PROVIDENCE – No jail time was ordered at the sentencing yesterday of the three Narragansett Indian Tribe members convicted on charges related to the smoke-shop raid five years ago, according to R.I. Attorney General Patrick C. Lynch.
Superior Court Judge Susan E. McGuirl filed the case against Chief Sachem Matthew Thomas – convicted in April of one count of simple assault in the tribe’s July 13, 2003, scuffle with R.I. State Police (READ MORE) – and ordered him to complete 150 hours of community service. Thomas will spend the time speaking in Rhode Island schools about the history of the tribe.
The judge also filed the case against Randy Noka, who was convicted in April of disorderly conduct.
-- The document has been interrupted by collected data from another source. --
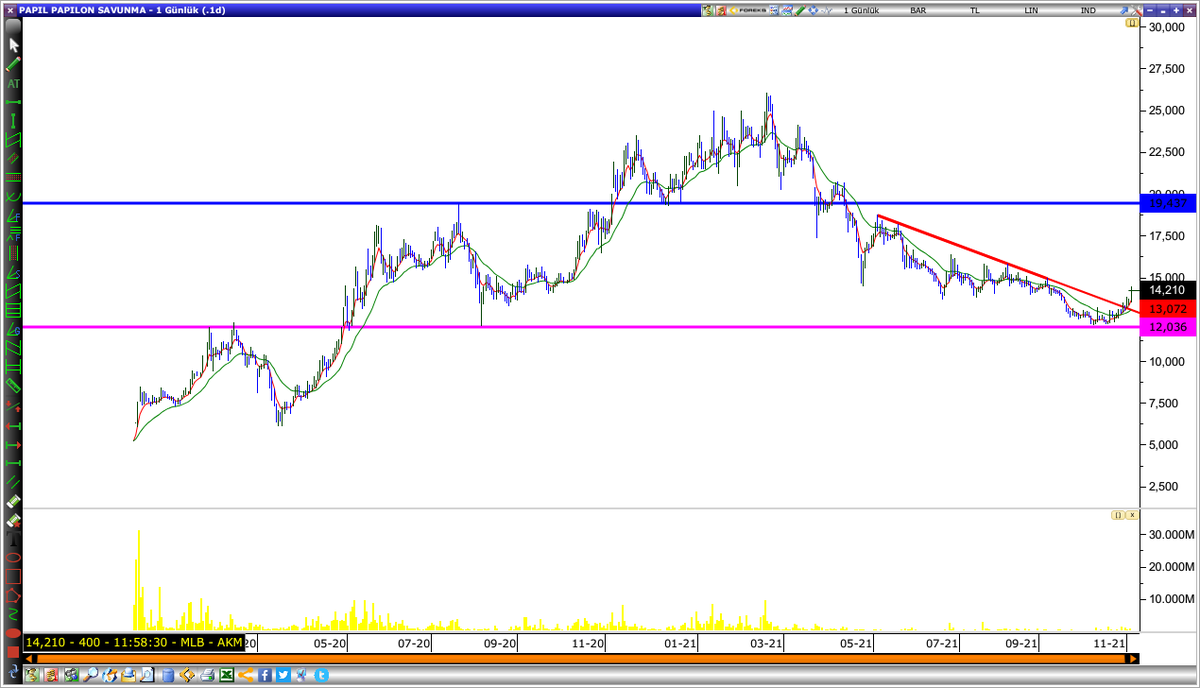
Task: Open the IND indicator dropdown
Action: click(x=1086, y=10)
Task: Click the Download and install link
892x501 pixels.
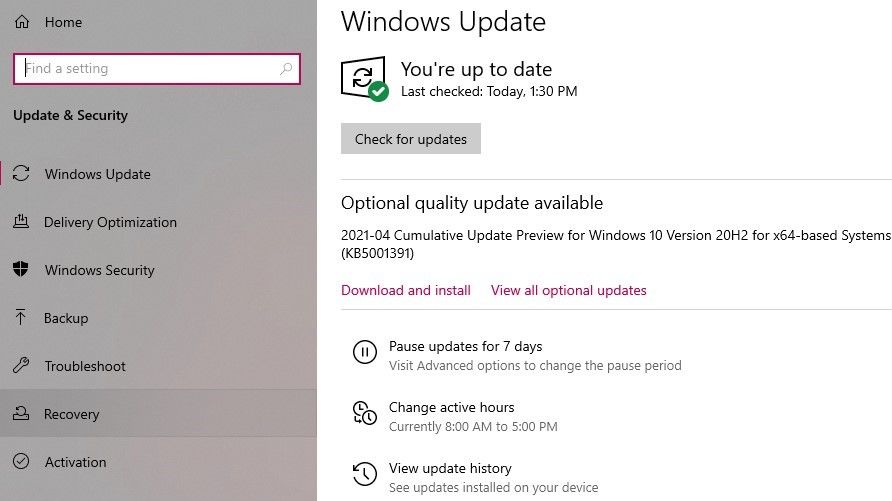Action: (406, 291)
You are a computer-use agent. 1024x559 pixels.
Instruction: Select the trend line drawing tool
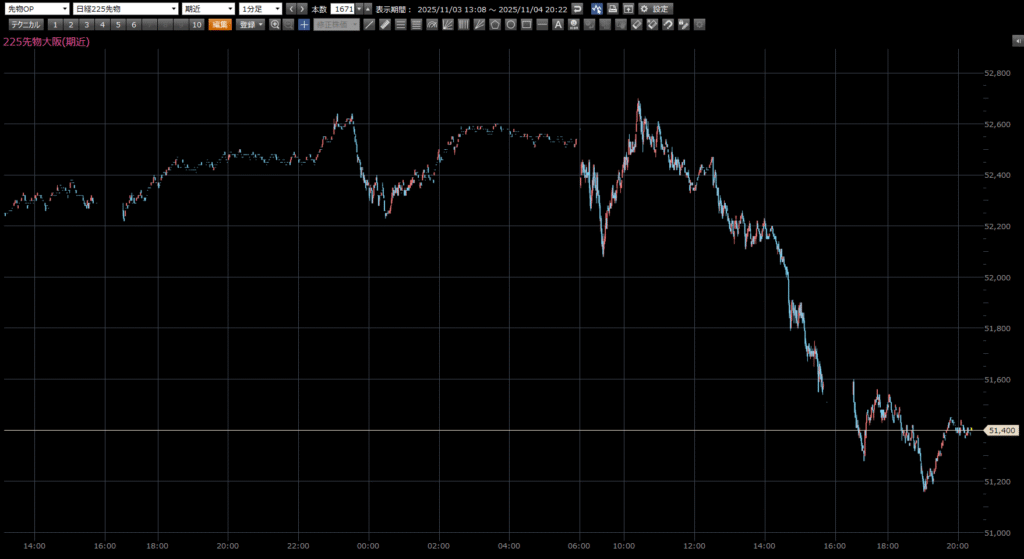[x=369, y=24]
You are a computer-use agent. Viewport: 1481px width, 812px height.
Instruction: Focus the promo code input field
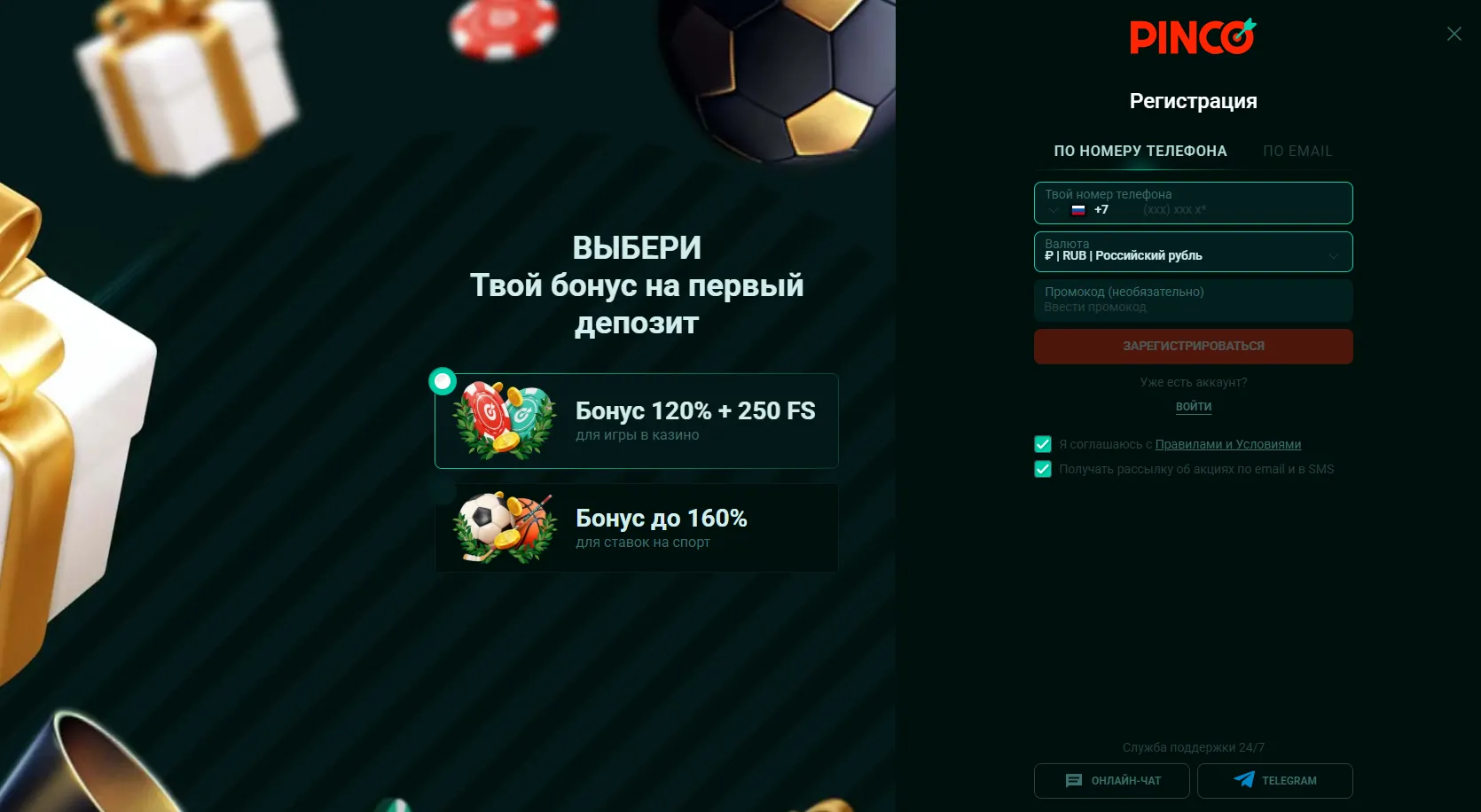(1194, 301)
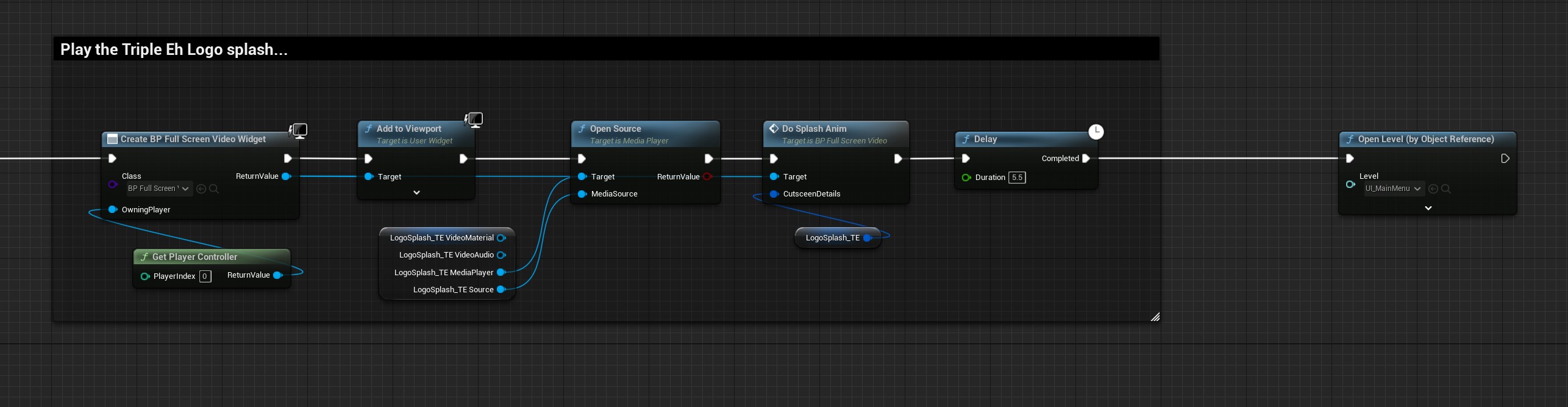The width and height of the screenshot is (1568, 407).
Task: Click the Delay node Completed exec pin
Action: [x=1086, y=159]
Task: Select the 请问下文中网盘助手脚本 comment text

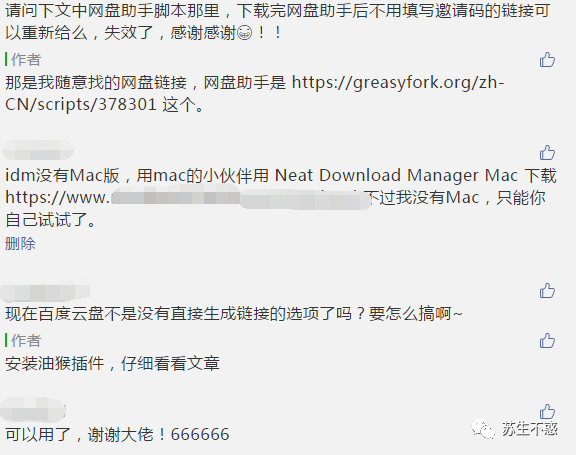Action: point(277,21)
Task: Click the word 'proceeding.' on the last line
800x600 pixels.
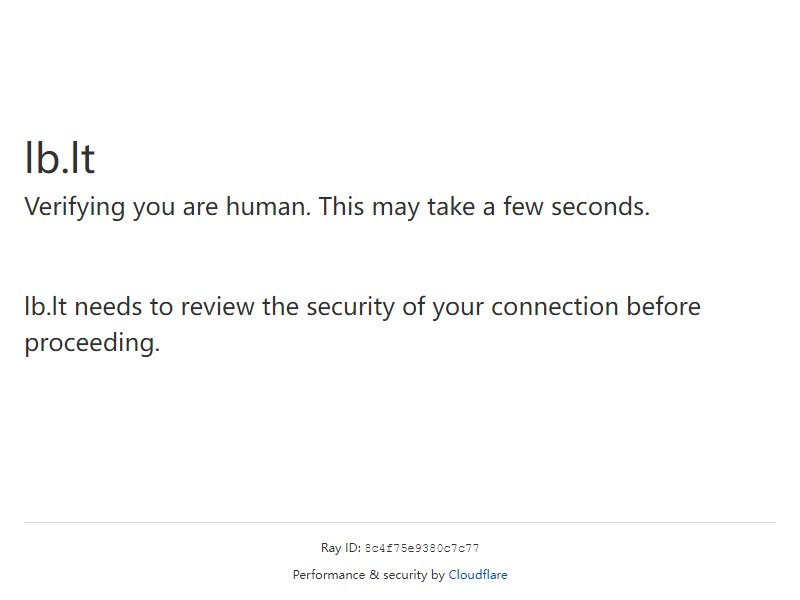Action: pyautogui.click(x=92, y=343)
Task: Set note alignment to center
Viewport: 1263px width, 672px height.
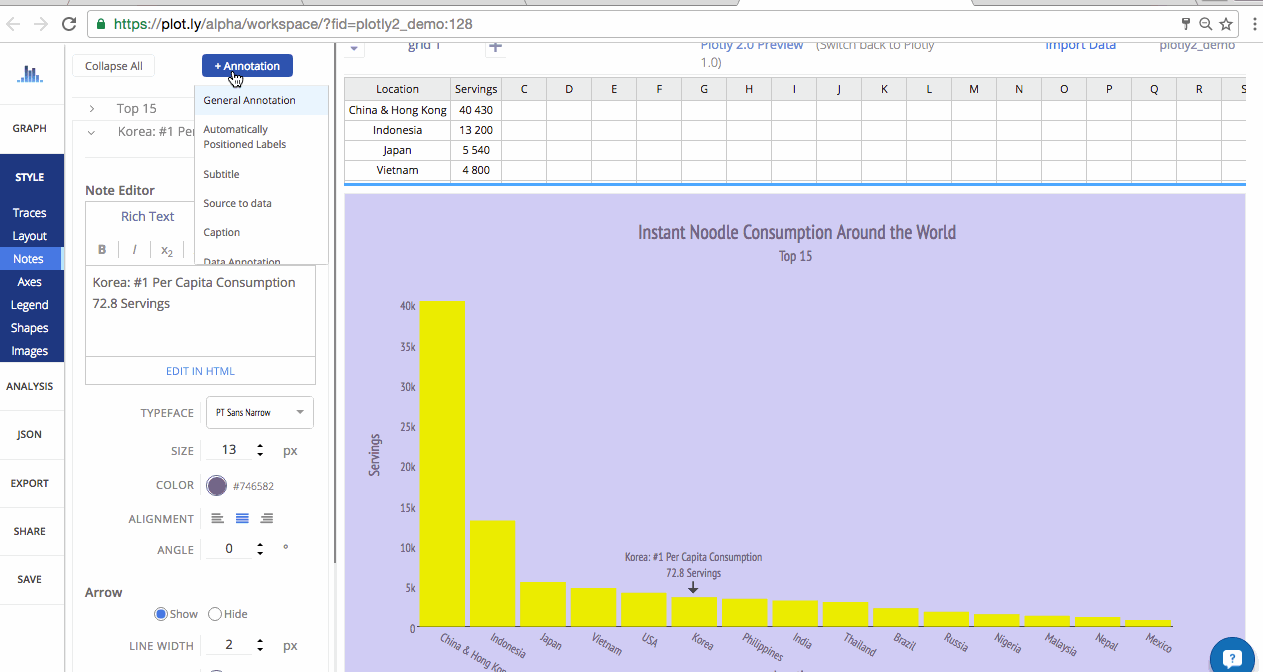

She ordered him to complete 25 hours of community service.
But Judge McGuirl imposed a one-year suspended sentence, with probation, on Hiawatha Brown, who was convicted in April of both disorderly conduct and assault, and ordered him to undergo anger-management counseling.
The charges – each of which carried a maximum penalty of one year in prison – stemmed from the defendants’ alleged roles in scuffles that broke out on July 13, 2003, when the R.I. State Police shut down the smoke shop. About 50 officers took part in the raid, including riot-control forces and members of a special weapons squad.
The Narragansetts – who had opened the shop two days earlier, on tribal land in Charlestown – had been selling cigarettes there without charging the state sales tax. That action was illegal, Lynch and other officials contend.
The tribe and its lawyers continue to disagree. “It was essentially an invasion upon their land,” defense lawyer William Devereaux told McGuirl during a sentencing hearing, according to the Associated Press.
Thomas told reporters outside the courthouse yesterday that he regretted the fight, but that the Narragansetts had not been looking for one, the AP reported. “The tribe’s got to have some kind of understanding with the state,” the chief sachem said. “We were the original people here. People need to respect that, whether they like it or not.”
Lynch’s response – issued early yesterday evening, as he took a break from the National Association of Attorneys General’s 2008 Summer Meeting, a four-day gathering at The Westin Providence that began Tuesday and wraps up today, before being installed as the NAAG’s president during a banquet last night at Rosecliff in Newport – was mixed.
“First, I don’t think we could have gone to greater lengths to ensure that the defendants were treated the same way as anybody else who was being prosecuted on the same charges,” the attorney general said in a statement yesterday afternoon.
“Second, I don’t think that today’s sentencing negates the fact that a jury convicted these three defendants of crimes committed against state troopers who had the legal authority to execute a search warrant of an illegal business,” said Lynch.
“Third, as much as I question the appropriateness of the community-service component of Chief Sachem Thomas’ sentence – this case is over, and it’s finality is good [for] our state.”
The Narragansett Indian Tribe of Rhode Island – the namesake of the Town of Narragansett – has its administrative offices in Charlestown and its Nuweetooun School and Tomaquag Indian Memorial Museum in Exeter. Additional information is available at www.Narragansett-Tribe.org.